Test program made with flex -r gives following results.

Output of "test <xtext":
---------begin test output-------------
Text ending with X REJECT
Text ending with  ACCEPT
X REJECT
 ACCEPT
X REJECT
 ACCEPT
X REJECT
 ACCEPT
and so on, ad infinitum.
---------------------------------------

Test program made with lex gives following results.

Output of "test <xtext":
---------begin test output-------------
Text ending with X REJECT
Text ending with X ACCEPT

 REJECT

 ACCEPT
----------end test output--------------

vern%lbl-pistachio@lbl-rtsg.arpa (Vern Paxson) (05/07/88)

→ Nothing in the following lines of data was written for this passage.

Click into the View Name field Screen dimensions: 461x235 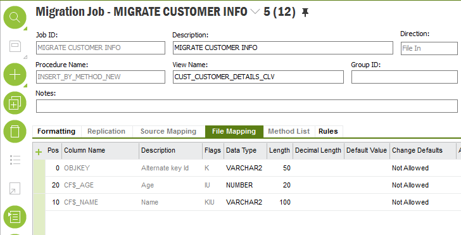[258, 77]
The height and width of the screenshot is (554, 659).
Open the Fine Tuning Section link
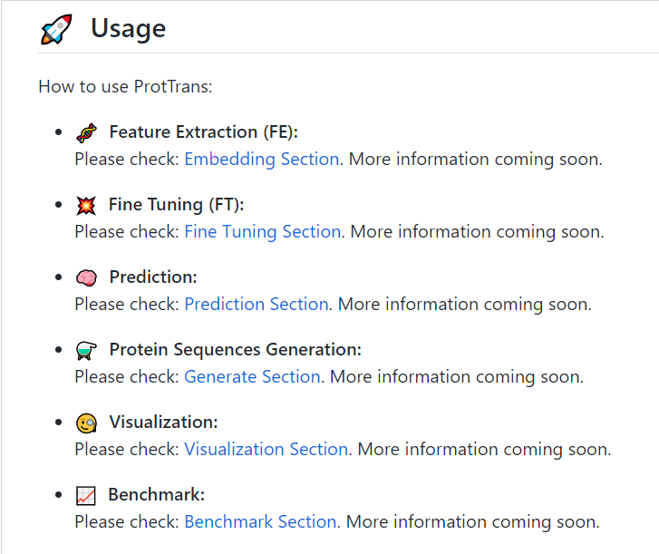[263, 231]
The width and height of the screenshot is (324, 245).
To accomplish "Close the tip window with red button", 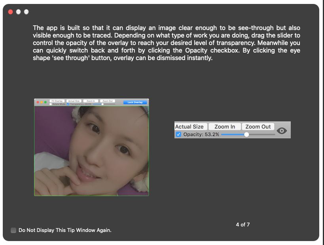I will [x=11, y=12].
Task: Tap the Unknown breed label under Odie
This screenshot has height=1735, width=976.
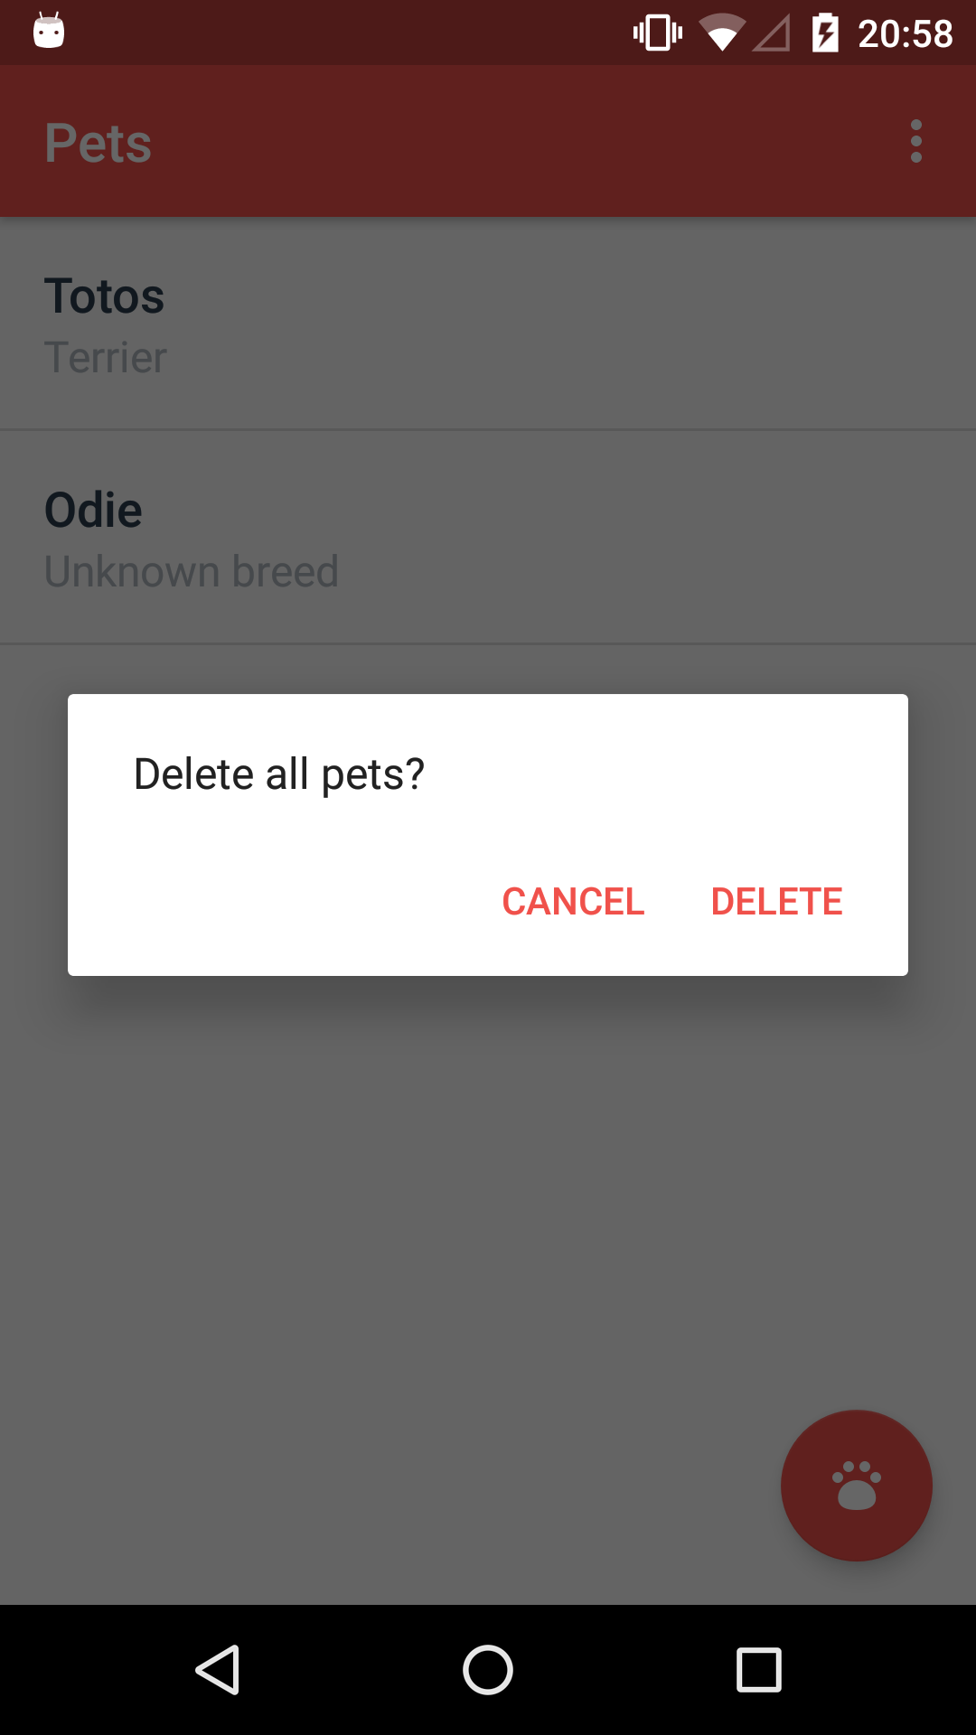Action: pyautogui.click(x=192, y=571)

The problems pointed out by Greg Lee concerning the input:

> %%
> 
> .*$     {       printf("%s REJECT\n", yytext);
> 		REJECT;
> 	}
> 
> .*$     {       printf("%s ACCEPT\n", yytext);
> 	}
> 
> . |
> \n      ;
> 
> %%

looping indefinitely are half-bug and half-feature.  The bug part
is fixed by the patch (to the files "flex.skel" and "flexskeldef.h")
at the end of this message.  The feature part is that with this set
of rules, the rule ".*$" \should/ loop forever.  On an input like
"foobar\n" the first rule will match seven characters of text (since
trailing context is included in the length of the text matched) and
then put back the newline.  Once the input "foobar" has been accepted,
the buffer contains "\n".  This is matched by rules # 1, 2, and 4,
so the first rule is again used, this time with an empty yytext.
Since no text is consumed, the scanner keeps going through this sequence
indefinitely.

I don't know what lex does to avoid this problem, though I made a test and
it's not doing what I'd expect, which is eating up the "\n" input with
the newline rule.  As far as flex is concerned, I view the looping as
a bug in the set of input rules.  The fix is to rearrange the rules:

	%%

	\n	;

	.*$     {       printf("%s REJECT\n", yytext);
			REJECT;
		}

	.*$     {       printf("%s ACCEPT\n", yytext);
		}

	.	;

	%%


		Vern



*** Release-1.0/distribution/flex.skel	Sun Apr 10 21:18:34 1988
--- flex.skel	Fri May  6 22:48:52 1988
***************
*** 28,33 ****
--- 28,36 ----
  YY_DECL
      {
      int yy_n_chars, yy_lp, yy_iii, yy_buf_pos, yy_act;
+ #ifdef FLEX_REJECT_ENABLED
+     int yy_full_match;
+ #endif
  
  %% user's declarations go here
  
***************
*** 41,46 ****
--- 44,55 ----
      goto get_next_token;
  
  do_action:
+ 
+ #ifdef FLEX_REJECT_ENABLED
+     /* remember matched text in case we back up due to trailing context */
+     yy_full_match = yy_c_buf_p;
+ #endif
+ 
      for ( ; ; )
  	{
  	YY_DO_BEFORE_ACTION
***************
*** 55,64 ****
  case YY_NEW_FILE:
  break; /* begin reading from new file */
  
- case YY_DO_DEFAULT:
- YY_DEFAULT_ACTION;
- break;
- 
  case YY_END_TOK:
  return ( YY_END_TOK );
  
--- 64,69 ----
***************
*** 239,252 ****
  		}
  	    }
  
! 	/* if we got this far, then we didn't find any accepting
! 	 * states
! 	 */
! 
! 	/* so that the default applies to the first char read */
! 	++yy_c_buf_p;
! 
! 	yy_act = YY_DO_DEFAULT;
  	}
  	}
  
--- 244,250 ----
  		}
  	    }
  
! 	YY_FATAL_ERROR( "no match in flex scanner - possible NULL in input" );
  	}
  	}
  
*** Release-1.0/distribution/flexskeldef.h	Sun Apr 10 21:07:36 1988
--- flexskeldef.h	Fri May  6 22:51:39 1988
***************
*** 33,38 ****
--- 33,39 ----
  #define REJECT \
          { \
          YY_DO_BEFORE_SCAN; /* undo effects of setting up yytext */ \
+         yy_c_buf_p = yy_full_match; /* restore possibly backed-over text */ \
          ++yy_lp; \
          goto find_rule; \
          }